## Prompt
Please report each line of the data below that contains the word "screenshot", copying every such line in full. Matching is case-sensitive.

## Provided records

-*-*-

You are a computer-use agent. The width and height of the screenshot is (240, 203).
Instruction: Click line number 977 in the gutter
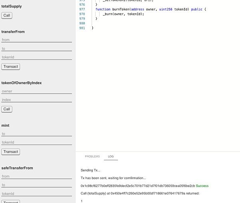(82, 9)
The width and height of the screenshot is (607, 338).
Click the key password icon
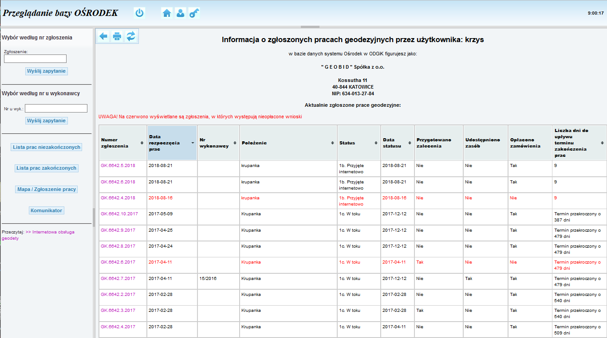(x=194, y=13)
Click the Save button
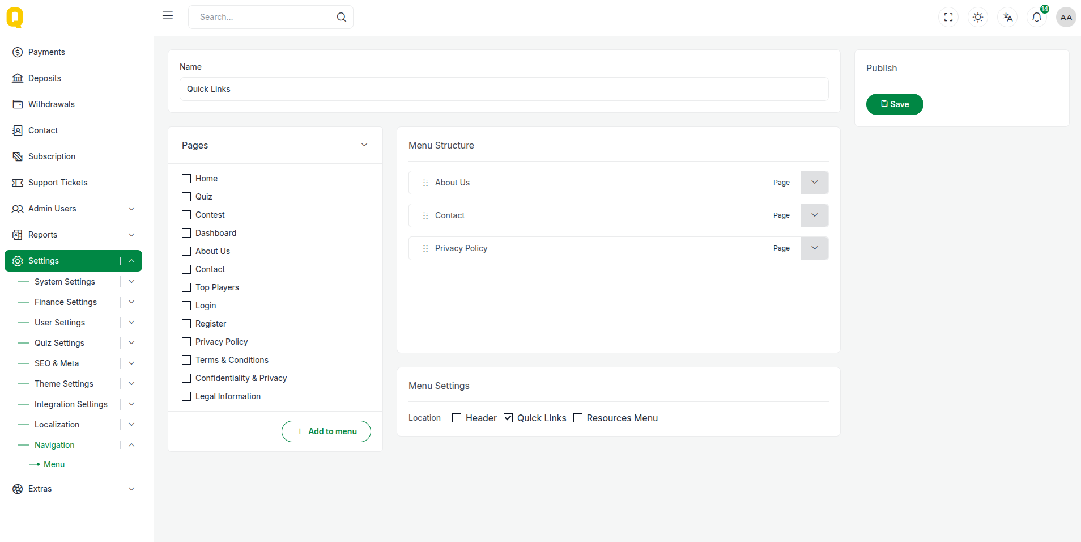Screen dimensions: 1081x542 tap(894, 104)
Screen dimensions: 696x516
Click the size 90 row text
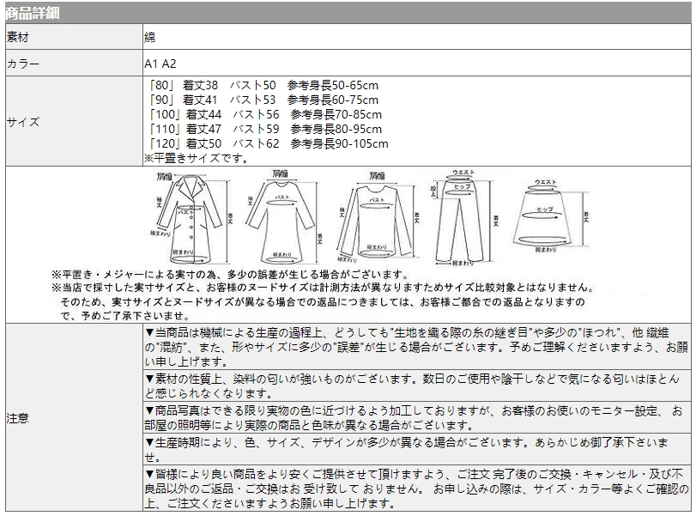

-*-*-

## Full response
You are a computer-use agent. The width and height of the screenshot is (240, 203).
The width and height of the screenshot is (607, 338).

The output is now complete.